The village of Senchen is unusual in paternalistic Kenya — it is a self-sufficient community run entirely by women.
Senchen's women make decisions, they create bead crafts to sell to tourists, they raise children, they farm. They share everything among themselves.
But Senchen is also haunted. The women there, no matter how empowered, cannot forget why the village exists and why they are there: rape.
Kenya is a former British colony, and for more than 50 years, the British military has maintained training facilities there. And that presence has led to more than 600 official rape claims against British soldiers since 1975.
The British military has cleared all soldiers of wrongdoing, and the Kenyan government, which the British pays handsomely, says it lost all the supporting documents. Meanwhile, the villages have shamed the victims and cast them out.
In the mid-1990s, a woman named Beatrice Chili formed Senchen as an oasis for these women, many of whom are raising children who have light skin.
The Cultures of Resistance Network has produced a powerful documentary about Senchen and the inspiring — and heartbreaking — story of the women there.
One woman, holding her light-skinned daughter, weeps as she says, "Everybody hates me, just because I was raped young."
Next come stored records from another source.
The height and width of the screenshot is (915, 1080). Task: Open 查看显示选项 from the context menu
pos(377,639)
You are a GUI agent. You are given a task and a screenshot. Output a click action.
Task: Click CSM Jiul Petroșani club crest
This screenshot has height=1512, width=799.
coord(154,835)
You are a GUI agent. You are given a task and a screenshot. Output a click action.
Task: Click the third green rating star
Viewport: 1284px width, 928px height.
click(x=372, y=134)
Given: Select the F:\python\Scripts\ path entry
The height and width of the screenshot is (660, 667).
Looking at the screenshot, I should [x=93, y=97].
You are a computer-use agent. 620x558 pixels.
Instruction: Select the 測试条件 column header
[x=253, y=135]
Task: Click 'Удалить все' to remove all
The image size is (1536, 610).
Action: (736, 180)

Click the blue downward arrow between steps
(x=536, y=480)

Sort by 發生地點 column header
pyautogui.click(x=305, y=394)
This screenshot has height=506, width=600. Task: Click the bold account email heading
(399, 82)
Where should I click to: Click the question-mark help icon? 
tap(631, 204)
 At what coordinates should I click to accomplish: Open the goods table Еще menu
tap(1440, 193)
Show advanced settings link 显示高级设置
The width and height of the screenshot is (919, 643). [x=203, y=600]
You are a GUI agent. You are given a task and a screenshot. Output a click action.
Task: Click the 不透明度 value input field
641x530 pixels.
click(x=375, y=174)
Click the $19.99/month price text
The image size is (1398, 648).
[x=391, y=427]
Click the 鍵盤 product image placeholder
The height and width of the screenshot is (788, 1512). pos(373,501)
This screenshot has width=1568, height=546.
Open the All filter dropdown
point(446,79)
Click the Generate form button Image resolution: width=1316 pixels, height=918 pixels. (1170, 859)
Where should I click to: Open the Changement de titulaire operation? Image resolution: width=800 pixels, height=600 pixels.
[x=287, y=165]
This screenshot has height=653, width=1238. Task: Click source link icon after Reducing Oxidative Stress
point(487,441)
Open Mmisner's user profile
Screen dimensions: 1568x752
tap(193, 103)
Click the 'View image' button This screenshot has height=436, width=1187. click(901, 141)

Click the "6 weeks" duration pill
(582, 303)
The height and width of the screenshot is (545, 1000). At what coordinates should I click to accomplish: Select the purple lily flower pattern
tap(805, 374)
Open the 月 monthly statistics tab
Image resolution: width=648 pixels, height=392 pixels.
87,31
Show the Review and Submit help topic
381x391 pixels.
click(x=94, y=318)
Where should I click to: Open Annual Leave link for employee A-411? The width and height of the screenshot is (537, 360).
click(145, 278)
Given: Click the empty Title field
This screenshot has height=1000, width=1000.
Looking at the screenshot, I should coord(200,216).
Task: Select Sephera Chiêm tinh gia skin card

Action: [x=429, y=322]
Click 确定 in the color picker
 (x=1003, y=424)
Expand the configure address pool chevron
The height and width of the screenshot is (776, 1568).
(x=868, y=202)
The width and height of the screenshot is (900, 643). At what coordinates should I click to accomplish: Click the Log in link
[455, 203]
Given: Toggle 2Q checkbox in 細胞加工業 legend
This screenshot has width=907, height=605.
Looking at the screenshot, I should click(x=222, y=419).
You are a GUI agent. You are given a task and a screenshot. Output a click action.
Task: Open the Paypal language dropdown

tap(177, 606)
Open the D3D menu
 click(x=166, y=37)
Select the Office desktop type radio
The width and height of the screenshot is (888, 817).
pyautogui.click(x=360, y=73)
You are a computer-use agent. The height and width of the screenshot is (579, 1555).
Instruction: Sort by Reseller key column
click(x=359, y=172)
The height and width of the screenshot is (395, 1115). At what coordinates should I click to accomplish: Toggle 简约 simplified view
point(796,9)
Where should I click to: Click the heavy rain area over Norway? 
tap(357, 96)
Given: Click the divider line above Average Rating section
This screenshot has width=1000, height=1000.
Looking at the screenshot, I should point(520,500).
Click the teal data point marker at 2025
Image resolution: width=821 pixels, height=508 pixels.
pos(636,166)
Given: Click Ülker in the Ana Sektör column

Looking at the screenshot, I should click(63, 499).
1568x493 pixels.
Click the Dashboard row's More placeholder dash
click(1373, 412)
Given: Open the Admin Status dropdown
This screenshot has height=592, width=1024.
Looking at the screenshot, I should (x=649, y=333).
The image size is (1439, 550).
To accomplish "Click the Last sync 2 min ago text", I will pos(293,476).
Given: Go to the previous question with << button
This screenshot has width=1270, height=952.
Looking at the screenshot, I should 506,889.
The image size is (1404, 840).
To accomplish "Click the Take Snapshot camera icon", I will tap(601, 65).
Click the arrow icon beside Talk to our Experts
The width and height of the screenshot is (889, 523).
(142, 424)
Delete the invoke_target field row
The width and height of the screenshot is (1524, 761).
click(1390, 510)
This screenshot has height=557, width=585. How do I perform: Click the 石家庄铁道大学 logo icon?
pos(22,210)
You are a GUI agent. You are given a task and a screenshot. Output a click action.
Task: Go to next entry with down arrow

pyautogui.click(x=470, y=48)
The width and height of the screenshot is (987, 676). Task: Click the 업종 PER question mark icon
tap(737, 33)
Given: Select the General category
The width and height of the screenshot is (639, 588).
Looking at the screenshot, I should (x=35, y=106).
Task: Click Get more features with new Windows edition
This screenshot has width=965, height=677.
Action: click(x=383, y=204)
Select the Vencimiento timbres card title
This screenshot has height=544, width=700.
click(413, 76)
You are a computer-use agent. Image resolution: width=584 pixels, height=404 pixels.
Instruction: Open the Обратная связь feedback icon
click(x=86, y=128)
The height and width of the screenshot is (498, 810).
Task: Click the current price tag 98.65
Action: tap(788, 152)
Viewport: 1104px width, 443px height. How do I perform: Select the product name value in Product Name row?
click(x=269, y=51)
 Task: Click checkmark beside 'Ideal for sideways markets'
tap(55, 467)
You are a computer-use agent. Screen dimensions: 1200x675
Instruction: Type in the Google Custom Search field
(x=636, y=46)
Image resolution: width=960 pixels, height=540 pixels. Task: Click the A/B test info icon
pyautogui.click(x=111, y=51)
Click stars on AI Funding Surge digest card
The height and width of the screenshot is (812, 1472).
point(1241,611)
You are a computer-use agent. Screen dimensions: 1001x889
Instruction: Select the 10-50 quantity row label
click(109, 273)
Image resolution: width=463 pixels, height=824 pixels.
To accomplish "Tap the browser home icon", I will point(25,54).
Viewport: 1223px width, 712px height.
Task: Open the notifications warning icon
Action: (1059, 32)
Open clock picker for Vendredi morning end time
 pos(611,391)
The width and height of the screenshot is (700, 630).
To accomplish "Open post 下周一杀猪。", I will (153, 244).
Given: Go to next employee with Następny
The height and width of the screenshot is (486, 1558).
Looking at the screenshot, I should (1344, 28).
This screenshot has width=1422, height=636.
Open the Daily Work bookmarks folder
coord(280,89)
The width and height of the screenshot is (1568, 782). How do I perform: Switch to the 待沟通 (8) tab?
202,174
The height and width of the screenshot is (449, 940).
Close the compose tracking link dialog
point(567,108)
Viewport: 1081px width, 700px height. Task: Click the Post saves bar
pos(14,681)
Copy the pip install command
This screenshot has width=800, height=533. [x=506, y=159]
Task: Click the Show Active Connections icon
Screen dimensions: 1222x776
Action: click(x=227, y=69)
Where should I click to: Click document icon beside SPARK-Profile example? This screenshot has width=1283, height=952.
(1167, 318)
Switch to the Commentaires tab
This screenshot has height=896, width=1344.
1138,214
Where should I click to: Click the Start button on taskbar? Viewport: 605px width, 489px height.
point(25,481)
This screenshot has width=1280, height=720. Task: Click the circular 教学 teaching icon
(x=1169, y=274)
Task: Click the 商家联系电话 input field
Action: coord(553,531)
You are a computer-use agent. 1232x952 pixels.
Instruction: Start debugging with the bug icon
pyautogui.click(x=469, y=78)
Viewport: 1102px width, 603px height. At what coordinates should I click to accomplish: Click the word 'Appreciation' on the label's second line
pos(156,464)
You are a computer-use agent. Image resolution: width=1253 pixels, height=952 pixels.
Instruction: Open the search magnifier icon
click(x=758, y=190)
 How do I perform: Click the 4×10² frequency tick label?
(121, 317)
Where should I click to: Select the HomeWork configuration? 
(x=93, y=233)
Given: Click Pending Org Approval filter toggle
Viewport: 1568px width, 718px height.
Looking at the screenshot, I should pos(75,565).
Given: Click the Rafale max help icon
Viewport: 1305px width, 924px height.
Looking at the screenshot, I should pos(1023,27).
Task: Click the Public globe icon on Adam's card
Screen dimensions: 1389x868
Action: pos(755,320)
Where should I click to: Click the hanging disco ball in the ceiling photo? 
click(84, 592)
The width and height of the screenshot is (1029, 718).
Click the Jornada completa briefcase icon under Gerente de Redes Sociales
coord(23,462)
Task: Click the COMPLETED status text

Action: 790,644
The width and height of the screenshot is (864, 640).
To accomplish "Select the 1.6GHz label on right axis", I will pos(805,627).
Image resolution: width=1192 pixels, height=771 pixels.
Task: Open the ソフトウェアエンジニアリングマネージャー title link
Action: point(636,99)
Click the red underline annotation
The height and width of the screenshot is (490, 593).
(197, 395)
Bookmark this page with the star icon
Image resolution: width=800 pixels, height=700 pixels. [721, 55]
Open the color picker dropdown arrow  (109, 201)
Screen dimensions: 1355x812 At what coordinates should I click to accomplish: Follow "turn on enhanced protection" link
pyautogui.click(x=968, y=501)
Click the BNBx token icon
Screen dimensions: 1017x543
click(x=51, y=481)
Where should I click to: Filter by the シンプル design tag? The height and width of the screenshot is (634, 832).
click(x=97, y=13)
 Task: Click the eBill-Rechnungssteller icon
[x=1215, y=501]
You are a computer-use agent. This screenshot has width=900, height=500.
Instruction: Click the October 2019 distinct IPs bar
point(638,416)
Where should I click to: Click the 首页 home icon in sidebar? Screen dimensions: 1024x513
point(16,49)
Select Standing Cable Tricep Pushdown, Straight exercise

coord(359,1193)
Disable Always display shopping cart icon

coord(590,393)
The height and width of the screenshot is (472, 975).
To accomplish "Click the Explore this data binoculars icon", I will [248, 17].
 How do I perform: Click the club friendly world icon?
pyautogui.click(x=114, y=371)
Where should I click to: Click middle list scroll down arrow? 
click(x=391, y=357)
The 13 minutes of the video will be something you won't soon forget.
The cost of dictators' plundering
It's not exactly news that dictators who loot their nation's treasuries are stealing money that could have gone to things like health and education, things that could have helped lift people out of poverty.
But now, David Cay Johnston writes in The Daily Beast, we have a good idea of just how immense that theft has been.
Jim Henry, who calls himself an investigative economist, scoured 45 years of official statistics from nearly 200 countries around the world, comparing economic activity per capita to the wealth that is actually there. Those numbers have been around for decades, but no one ever looked at them.
A comparison of the numbers finds that some countries have more economic activity per capita than the world average, but the people still live in abject poverty, Johnston writes. The reason is that the country's leaders have diverted much of the wealth into offshore bank accounts and tax havens.
How much has been stolen? Henry calculates that since 1970, the people in 150 mostly poor countries have been ripped off to the extent of $12.1 trillion, a figure that does not include wealthy nations such as the United States, Canada, Europe, Japan, Australia and New Zealand.
And Henry is no crackpot. He's a Harvard-educated economist and lawyer. Johnston writes:
From his home in Sag Harbor, near the tip of Long Island [New York], Henry has painstakingly built massive spreadsheets to reveal the mismatches that indicate capital flight. He then fleshes out what the data show by interviewing bankers and bank regulators, government economists, law enforcement officials, and even some of the retainers who help kleptocrats loot the countries they rule.
Collectively, those 150 countries owe $8 trillion in foreign-held debt. In other words, if there was some way the missing $12.1 trillion could be returned, the foreign debt for 150 developing nations could be completely paid off and still leave $4 trillion to invest in health, education and strengthened economies.